Monchi: “Roma fans are very passionate. I can’t worry about unpopular decisions.”

John Solano

Roma sporting director Ramon Monchi spoke to El Mundo ahead of the Giallorossi facing Real Madrid in the Champions League. These are his words:

After only a year you reached a Champions League semi-final. Is it safe to say a new Monchi was found?
A Champions League semi-final and third place in the league is satisfying. I grew a lot professionally, after Sevilla I needed a new motivation and a new challenge.

Where did you start?
Learning about the club, the city, the atmosphere, the philosophy, the internal mechanisms and the media repercussions that the club have on the fans.

You’ve gone from one passionate club to another.
Romanisti are incredibly passionate and can be compared to Sevilla supporters. You must take this into account when you carry out your work, without worrying if it’s an unpopular decision.

Such as the sale of Salah or retirement of Totti.
They are two different situations. Francesco’s retirement was something that had to be addressed. It took a while to make it happen but, in the end, he did so and now he is a key figure in the club. With Salah, there was no other choice, he was one we had to sell. We had to deal with Financial Fair Play and we had to cash out as much as possible so as not to incur any penalty from UEFA. We have not only sold Momo but also Rudiger, Mario Rui and Paredes.
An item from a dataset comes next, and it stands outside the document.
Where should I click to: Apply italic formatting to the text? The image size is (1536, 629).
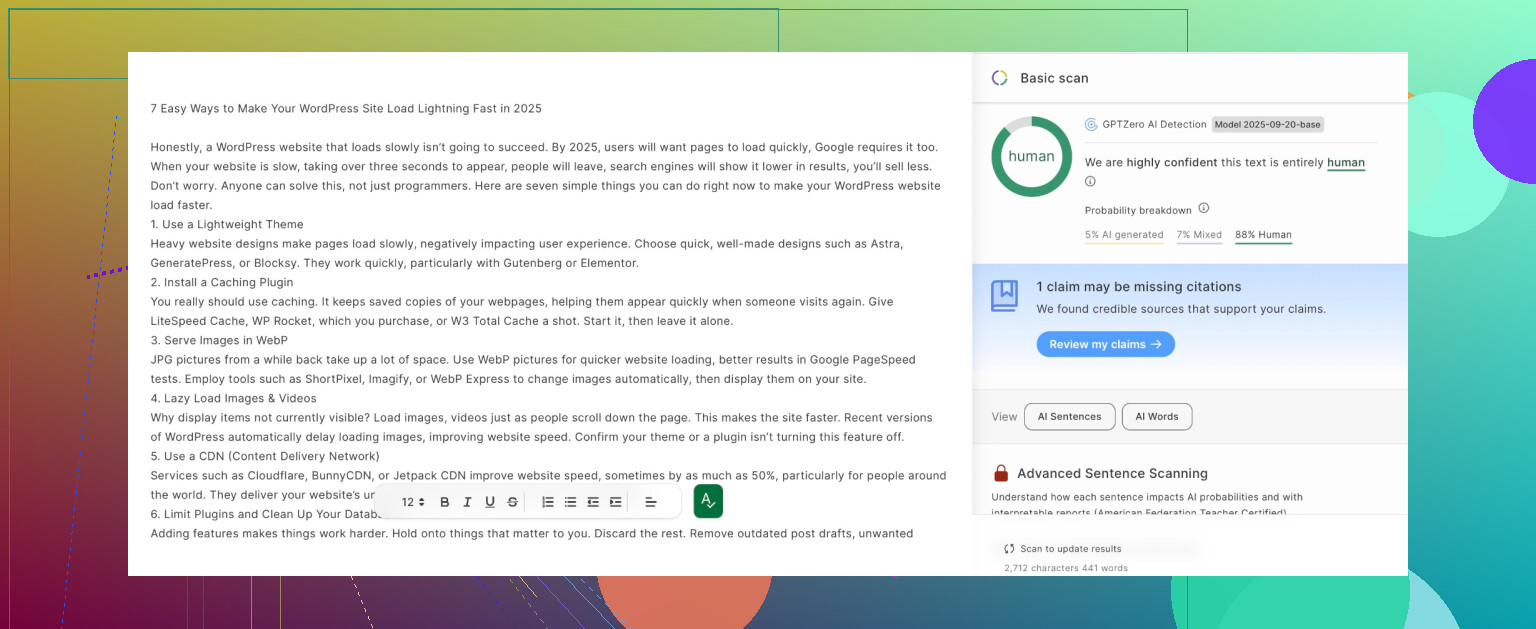(x=467, y=502)
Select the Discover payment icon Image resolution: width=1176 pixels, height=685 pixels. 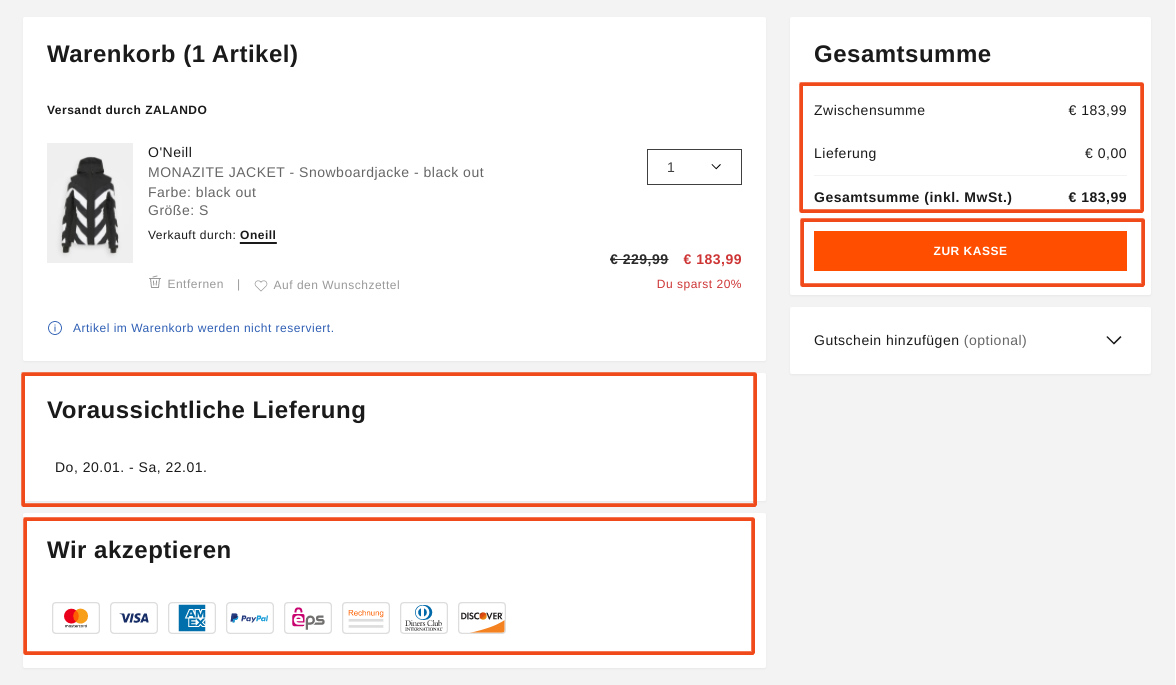coord(481,618)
Last year you faced Chelsea and Atletico, this time Real Madrid. How do you see the Blancos without Ronaldo?
It is not easy to fill the void left by a player of that level, but despite the departure of the Portuguese champion, the team remains phenomenal.

Are some of their players too expensive for you?
I have always worked with clubs that bought players at an appropriate price and with room for growth.

For example Justin Kluivert.
He is 18 years old and will be very important for the future of European football. He is ambidextrous, he can play on both sides, he runs and scores. He is an investment. My work focuses more on profiles rather than on names. I rely on the technical and tactical needs of the manager, be it Di Francesco, Emery, or Sampaoli.

Di Francesco does not seem like the classic Italian manager.
Italian football is not synonymous with catenaccio, there are examples like Di Francesco, Conte, Allegri. I chose Di Francesco because he respected the three characteristics I look for in a coach: first of all he knew the environment, he was a player in the team that won the Scudetto. The second is that he is Italian and having a foreign sporting director was enough. The third is that he is a manager capable of helping players grow, as demonstrated in the past. He did so and in the summer we renewed his contract for another year.